[EXCERPTED RECORDS]
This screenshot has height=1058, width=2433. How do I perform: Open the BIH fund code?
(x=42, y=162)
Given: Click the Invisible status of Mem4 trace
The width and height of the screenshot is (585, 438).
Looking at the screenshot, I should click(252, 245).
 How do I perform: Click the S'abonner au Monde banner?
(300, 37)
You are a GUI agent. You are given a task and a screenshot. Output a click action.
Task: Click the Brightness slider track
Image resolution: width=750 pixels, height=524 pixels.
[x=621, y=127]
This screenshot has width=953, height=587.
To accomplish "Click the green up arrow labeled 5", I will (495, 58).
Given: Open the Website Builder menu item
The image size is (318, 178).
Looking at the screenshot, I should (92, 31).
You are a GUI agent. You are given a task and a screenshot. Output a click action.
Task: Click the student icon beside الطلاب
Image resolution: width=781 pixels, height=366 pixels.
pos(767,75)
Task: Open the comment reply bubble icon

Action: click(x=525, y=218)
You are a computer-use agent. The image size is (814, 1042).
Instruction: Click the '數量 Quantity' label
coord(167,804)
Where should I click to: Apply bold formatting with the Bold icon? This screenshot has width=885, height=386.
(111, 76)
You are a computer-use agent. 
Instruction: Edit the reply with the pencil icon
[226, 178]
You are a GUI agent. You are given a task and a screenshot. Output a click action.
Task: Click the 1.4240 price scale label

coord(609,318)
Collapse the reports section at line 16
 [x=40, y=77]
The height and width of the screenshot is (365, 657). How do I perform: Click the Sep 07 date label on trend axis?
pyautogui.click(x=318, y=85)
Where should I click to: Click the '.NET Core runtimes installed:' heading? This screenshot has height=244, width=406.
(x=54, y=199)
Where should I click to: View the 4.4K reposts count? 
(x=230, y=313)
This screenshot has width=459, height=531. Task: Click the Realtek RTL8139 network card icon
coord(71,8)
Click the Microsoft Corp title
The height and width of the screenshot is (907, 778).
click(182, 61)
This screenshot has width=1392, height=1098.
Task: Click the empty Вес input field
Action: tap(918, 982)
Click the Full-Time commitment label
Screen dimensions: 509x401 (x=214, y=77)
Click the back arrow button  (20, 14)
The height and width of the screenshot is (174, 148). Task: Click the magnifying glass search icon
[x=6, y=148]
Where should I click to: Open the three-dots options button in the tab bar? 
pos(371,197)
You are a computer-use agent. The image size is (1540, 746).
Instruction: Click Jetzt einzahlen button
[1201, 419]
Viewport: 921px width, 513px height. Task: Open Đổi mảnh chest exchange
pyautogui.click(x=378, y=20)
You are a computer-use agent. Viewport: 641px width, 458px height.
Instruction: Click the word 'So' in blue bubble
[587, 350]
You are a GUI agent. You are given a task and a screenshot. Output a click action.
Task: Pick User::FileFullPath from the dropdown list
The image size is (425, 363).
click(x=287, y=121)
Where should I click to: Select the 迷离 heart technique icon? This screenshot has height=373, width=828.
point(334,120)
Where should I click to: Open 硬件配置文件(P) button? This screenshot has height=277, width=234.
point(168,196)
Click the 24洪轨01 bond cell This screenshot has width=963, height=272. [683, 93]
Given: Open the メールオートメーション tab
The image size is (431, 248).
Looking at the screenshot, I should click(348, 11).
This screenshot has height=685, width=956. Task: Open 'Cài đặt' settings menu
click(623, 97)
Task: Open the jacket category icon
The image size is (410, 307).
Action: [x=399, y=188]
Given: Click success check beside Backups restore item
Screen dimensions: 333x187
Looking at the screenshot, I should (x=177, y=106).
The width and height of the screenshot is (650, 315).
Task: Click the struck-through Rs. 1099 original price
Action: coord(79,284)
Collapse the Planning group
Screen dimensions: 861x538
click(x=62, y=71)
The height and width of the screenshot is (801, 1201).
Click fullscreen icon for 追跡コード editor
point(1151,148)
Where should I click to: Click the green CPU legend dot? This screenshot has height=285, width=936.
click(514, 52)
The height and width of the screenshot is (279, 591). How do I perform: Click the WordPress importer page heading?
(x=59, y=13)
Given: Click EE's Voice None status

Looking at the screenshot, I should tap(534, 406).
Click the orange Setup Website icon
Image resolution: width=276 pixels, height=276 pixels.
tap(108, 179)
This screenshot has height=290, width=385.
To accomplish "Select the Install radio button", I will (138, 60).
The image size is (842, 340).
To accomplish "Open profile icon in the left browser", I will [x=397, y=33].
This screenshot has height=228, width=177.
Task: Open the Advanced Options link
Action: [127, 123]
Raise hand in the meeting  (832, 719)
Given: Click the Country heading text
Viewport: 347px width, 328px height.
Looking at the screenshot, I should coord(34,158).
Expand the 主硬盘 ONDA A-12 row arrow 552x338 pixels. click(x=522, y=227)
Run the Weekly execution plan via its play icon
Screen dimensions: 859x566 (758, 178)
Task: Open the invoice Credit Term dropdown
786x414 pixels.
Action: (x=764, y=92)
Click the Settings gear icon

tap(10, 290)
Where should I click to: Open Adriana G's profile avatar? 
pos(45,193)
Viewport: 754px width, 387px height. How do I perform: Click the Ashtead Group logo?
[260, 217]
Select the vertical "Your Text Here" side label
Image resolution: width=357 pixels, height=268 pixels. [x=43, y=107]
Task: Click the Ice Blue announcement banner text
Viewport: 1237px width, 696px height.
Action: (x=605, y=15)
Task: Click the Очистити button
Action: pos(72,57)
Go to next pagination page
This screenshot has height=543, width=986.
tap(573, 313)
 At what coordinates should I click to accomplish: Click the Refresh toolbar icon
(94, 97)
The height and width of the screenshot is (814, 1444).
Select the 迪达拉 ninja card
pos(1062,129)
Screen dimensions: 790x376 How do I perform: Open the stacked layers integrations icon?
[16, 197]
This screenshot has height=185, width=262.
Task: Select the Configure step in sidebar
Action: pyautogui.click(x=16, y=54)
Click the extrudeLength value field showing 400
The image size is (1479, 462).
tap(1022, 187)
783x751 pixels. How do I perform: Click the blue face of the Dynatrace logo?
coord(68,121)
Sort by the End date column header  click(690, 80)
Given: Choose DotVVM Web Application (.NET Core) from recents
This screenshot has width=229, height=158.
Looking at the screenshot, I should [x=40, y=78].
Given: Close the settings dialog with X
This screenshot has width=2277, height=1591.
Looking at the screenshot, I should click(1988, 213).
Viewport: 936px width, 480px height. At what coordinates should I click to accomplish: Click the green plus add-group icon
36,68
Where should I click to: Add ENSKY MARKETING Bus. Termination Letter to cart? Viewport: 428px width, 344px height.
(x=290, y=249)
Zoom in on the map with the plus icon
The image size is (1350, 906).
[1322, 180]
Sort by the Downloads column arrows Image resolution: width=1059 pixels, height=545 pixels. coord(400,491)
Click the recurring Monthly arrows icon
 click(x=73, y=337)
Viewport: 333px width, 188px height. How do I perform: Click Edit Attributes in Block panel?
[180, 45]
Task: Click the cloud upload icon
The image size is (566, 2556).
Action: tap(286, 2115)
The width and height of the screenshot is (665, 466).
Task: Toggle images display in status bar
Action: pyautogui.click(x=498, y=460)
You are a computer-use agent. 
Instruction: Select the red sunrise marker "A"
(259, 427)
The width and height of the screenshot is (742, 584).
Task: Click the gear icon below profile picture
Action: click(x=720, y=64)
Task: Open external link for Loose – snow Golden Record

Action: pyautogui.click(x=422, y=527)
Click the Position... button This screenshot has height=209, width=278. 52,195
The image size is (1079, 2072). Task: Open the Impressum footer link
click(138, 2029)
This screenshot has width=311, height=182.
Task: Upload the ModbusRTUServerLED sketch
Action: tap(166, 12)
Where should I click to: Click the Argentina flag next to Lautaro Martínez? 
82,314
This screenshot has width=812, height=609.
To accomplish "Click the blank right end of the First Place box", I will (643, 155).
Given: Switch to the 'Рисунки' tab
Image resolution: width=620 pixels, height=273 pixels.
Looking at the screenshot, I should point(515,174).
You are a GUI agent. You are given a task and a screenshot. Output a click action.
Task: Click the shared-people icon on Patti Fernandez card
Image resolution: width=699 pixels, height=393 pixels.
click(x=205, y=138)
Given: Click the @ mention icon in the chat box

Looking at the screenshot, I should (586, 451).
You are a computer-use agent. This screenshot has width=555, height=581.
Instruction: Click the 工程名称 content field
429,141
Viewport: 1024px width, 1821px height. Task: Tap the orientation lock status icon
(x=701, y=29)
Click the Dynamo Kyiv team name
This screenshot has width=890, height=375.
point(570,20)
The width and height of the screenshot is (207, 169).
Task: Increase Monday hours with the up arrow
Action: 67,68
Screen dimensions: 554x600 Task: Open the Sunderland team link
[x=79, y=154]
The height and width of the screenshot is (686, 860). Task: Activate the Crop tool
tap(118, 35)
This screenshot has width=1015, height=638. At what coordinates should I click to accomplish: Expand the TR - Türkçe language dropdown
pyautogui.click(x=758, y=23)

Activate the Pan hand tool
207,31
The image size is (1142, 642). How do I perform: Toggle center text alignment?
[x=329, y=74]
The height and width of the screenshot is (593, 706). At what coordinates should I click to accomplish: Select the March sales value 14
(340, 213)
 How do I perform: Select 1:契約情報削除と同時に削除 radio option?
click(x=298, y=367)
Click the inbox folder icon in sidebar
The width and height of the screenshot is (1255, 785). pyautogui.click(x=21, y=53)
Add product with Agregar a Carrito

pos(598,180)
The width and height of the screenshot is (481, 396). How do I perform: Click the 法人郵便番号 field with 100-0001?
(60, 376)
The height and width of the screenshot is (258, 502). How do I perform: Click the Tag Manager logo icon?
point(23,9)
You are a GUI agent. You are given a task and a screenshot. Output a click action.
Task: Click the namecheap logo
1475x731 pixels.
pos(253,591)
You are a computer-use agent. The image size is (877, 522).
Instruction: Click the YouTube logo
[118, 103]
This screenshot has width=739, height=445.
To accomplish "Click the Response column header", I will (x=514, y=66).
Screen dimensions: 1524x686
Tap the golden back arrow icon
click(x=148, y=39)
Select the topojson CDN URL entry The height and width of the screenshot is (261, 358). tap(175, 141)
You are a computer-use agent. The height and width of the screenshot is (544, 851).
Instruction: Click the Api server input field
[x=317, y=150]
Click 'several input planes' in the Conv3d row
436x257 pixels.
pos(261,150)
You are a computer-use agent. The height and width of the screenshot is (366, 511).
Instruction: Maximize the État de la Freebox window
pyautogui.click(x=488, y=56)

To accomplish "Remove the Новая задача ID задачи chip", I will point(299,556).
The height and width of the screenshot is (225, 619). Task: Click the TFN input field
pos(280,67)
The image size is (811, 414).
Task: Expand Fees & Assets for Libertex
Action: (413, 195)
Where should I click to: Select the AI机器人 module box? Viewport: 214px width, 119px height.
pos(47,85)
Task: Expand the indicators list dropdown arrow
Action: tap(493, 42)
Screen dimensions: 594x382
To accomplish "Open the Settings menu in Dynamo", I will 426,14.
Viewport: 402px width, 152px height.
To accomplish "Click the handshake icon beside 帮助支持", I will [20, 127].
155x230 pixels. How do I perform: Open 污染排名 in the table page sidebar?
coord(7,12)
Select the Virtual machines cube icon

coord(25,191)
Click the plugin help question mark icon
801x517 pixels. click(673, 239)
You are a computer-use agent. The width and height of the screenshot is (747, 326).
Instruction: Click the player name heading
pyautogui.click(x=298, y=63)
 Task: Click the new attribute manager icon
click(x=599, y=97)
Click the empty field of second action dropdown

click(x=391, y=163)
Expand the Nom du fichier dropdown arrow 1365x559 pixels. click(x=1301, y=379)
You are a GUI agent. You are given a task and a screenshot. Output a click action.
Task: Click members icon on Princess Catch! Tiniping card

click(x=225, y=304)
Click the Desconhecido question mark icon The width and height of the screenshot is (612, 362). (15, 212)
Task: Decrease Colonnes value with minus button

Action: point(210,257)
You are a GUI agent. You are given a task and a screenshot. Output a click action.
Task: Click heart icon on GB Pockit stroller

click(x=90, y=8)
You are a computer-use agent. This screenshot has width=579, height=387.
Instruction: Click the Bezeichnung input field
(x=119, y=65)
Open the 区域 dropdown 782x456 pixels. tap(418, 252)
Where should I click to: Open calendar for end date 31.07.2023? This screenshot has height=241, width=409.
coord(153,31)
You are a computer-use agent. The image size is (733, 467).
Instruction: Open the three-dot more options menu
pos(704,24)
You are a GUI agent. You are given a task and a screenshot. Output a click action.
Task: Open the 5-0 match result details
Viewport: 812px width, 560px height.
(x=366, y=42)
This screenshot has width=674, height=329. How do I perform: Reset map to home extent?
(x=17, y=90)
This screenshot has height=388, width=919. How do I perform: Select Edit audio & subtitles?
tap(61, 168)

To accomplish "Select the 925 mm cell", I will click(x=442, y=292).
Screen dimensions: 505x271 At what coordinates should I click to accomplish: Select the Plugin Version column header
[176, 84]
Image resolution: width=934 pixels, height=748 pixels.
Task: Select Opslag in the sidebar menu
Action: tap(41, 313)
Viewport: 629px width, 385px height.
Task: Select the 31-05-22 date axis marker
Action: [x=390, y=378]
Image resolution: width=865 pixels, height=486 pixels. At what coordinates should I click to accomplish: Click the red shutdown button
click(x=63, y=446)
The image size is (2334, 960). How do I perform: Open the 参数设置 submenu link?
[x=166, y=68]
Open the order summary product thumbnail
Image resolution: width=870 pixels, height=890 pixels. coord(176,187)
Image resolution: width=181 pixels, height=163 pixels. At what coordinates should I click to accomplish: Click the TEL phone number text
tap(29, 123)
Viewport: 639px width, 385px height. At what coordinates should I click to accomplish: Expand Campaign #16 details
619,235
[/EXCERPTED RECORDS]
-- EXERCISE BRIEF --
Copy out whichever lines of the listing contain the word "cell".

-- SOLVED PROBLEM --
Click the 24洪轨01 bond cell This screenshot has width=963, height=272. [683, 93]
To accomplish "Select the 925 mm cell", I will click(x=442, y=292).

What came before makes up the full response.